RECORD SET>
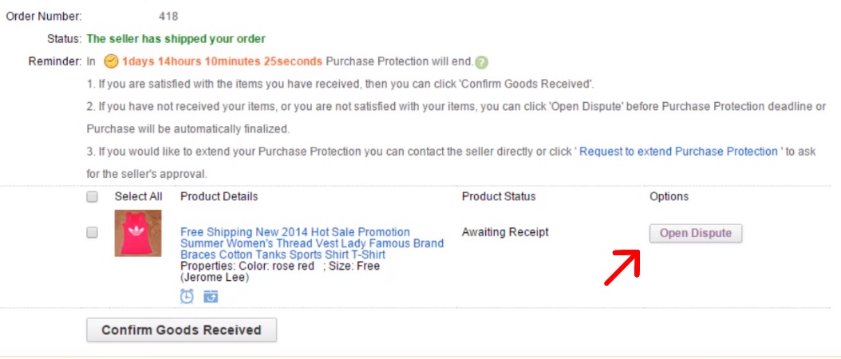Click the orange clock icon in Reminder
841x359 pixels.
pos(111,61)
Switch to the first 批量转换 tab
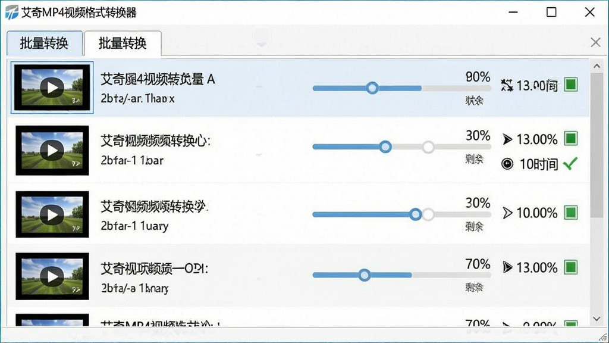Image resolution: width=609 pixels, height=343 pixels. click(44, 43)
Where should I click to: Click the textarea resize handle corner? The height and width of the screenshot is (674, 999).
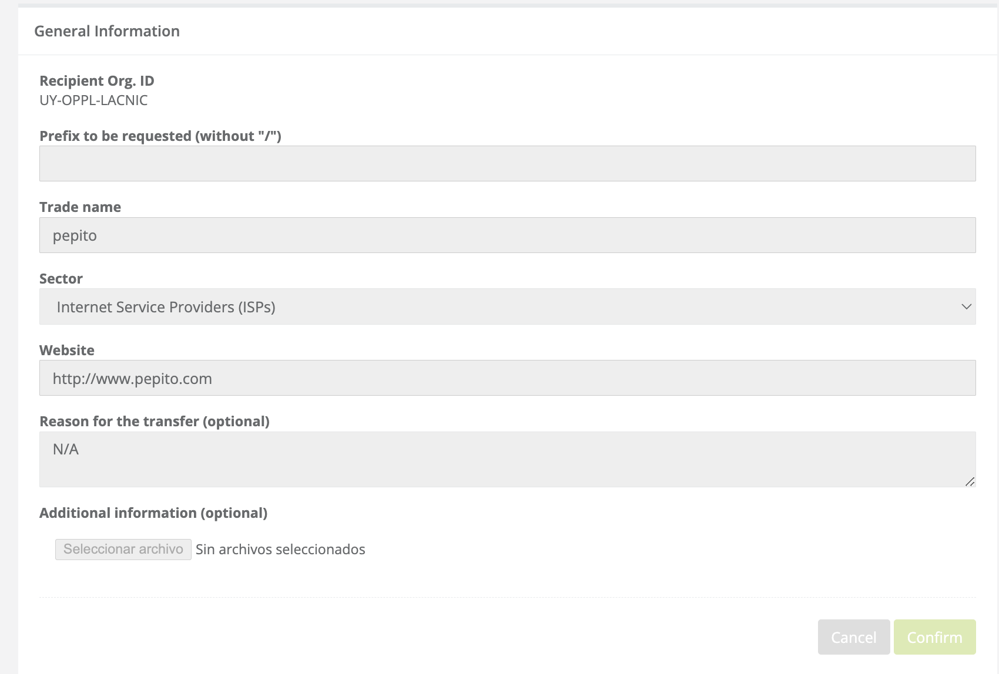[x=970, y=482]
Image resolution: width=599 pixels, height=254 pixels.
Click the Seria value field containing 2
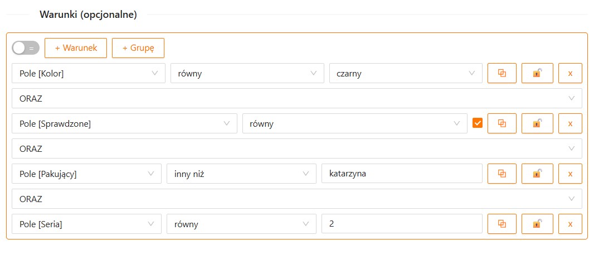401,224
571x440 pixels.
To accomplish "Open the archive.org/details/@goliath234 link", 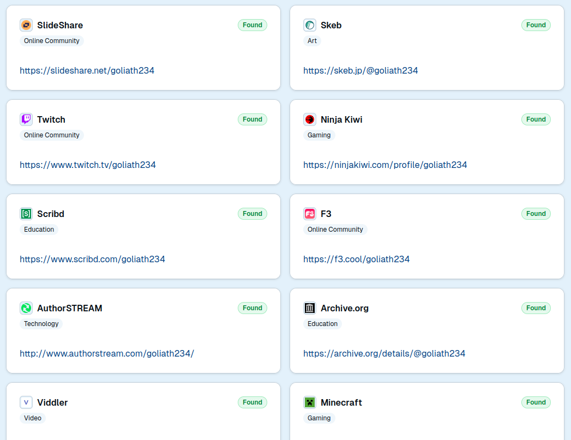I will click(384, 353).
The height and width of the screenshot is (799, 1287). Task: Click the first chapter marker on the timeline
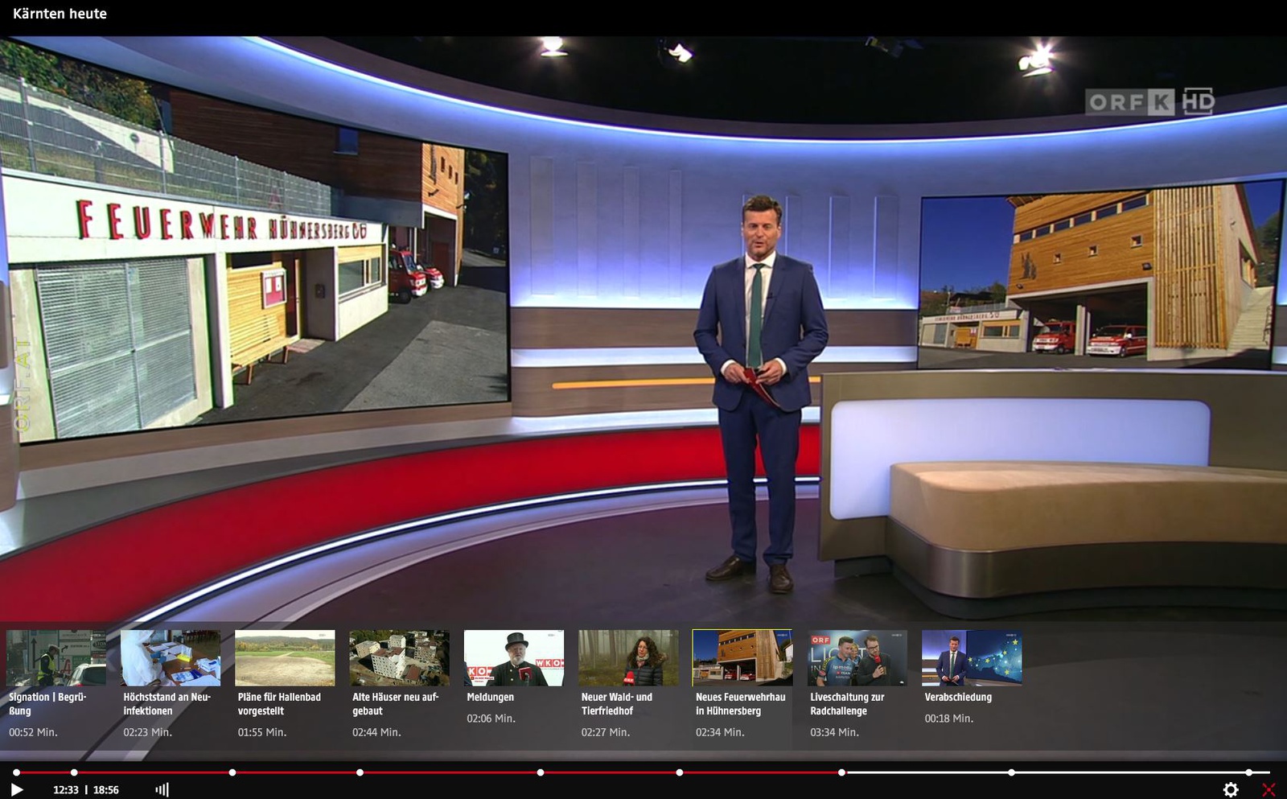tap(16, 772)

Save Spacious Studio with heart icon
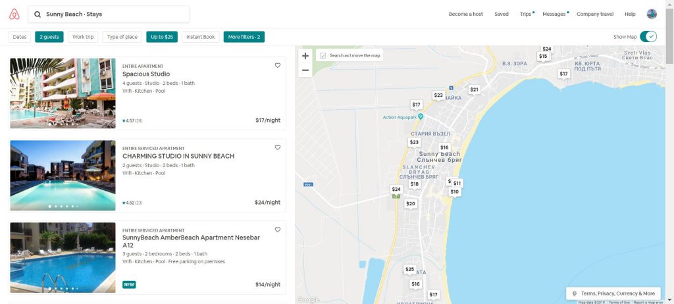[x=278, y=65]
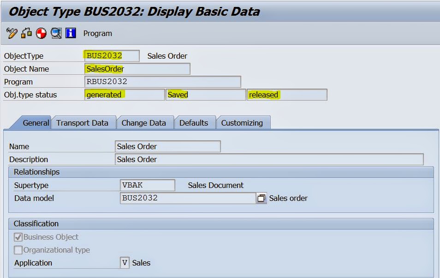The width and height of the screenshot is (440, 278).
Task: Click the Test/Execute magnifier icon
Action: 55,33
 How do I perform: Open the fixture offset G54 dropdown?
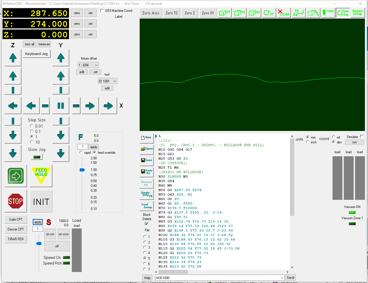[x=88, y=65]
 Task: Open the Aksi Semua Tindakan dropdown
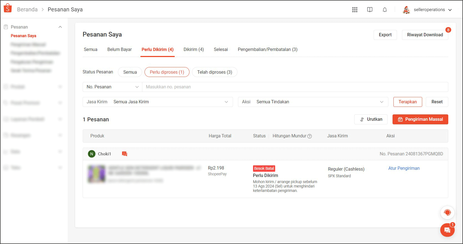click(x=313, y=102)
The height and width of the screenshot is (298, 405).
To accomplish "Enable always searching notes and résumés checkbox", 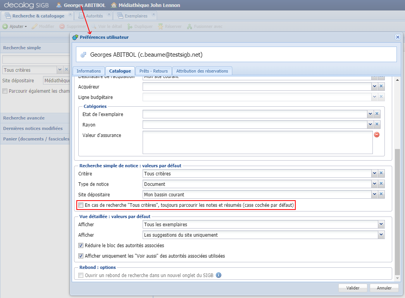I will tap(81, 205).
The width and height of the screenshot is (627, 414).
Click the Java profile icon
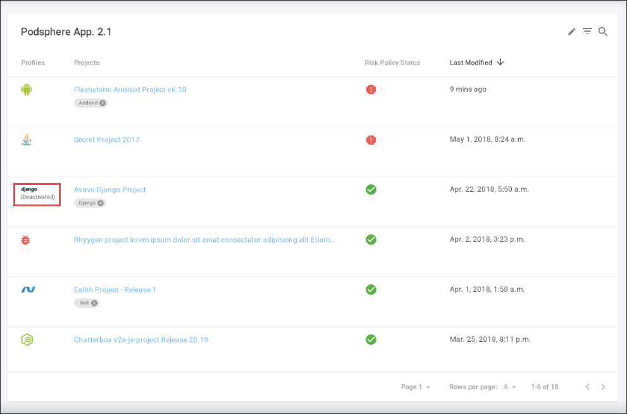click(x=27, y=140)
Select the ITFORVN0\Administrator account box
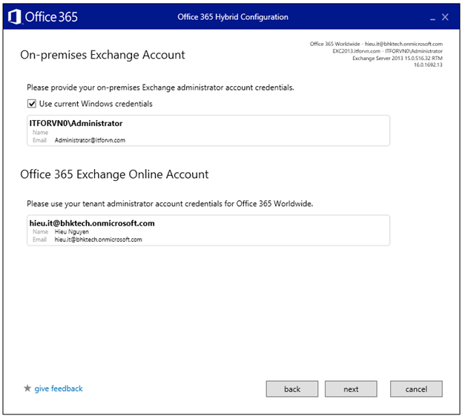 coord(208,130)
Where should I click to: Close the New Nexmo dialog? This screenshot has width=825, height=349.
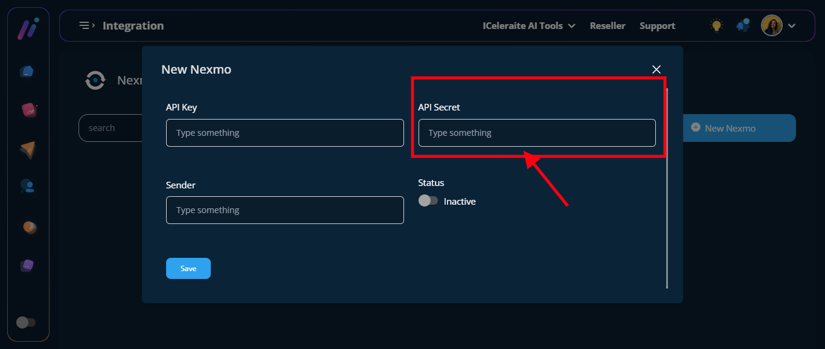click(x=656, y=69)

==

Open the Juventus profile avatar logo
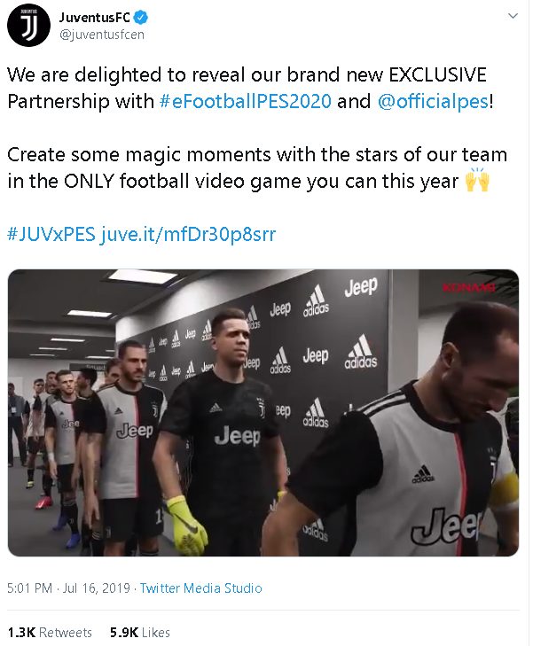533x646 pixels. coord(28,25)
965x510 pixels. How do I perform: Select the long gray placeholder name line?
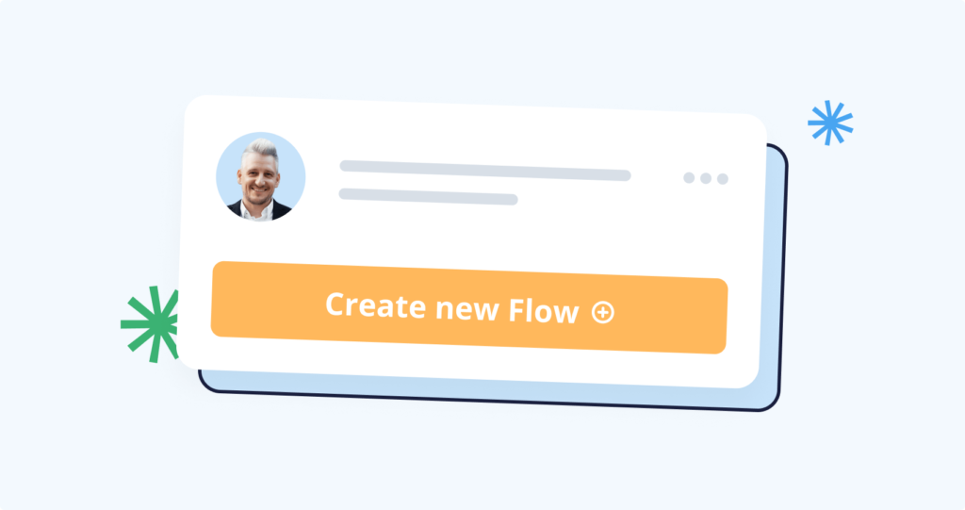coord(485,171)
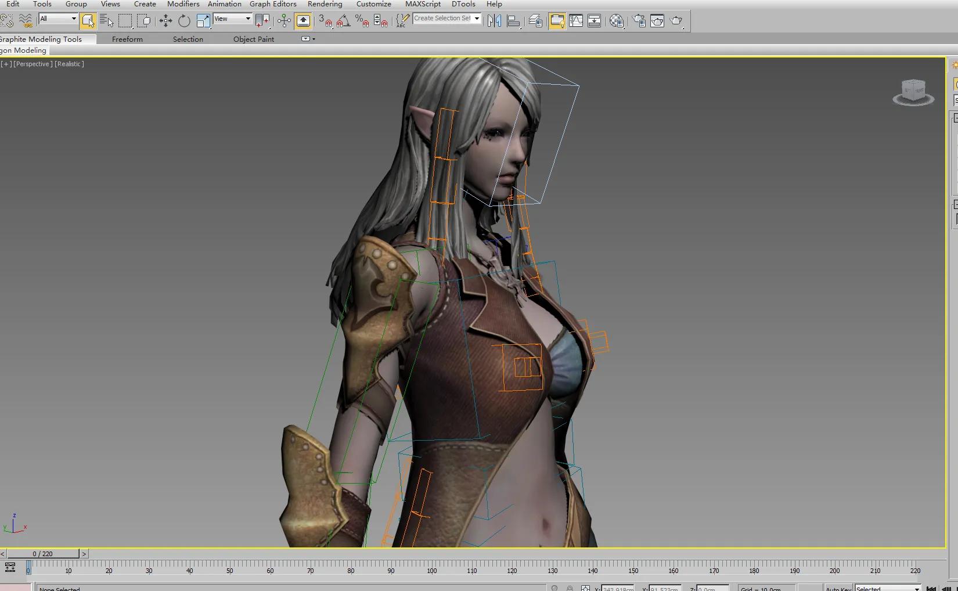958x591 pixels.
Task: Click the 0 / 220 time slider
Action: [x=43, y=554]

WHAT YOU ARE ASKED TO DO>
Within the data above, repeat exactly the lines from the one bearing "Switch to the first 批量转换 tab" through the one bearing "Image resolution: width=599". Include no pictures and nothing else.

RESULT OF THIS TASK>
Switch to the first 批量转换 tab
Image resolution: width=609 pixels, height=343 pixels. click(44, 43)
Where should I click to: Click the textarea resize handle corner? The height and width of the screenshot is (674, 999).
[x=970, y=482]
Image resolution: width=599 pixels, height=254 pixels.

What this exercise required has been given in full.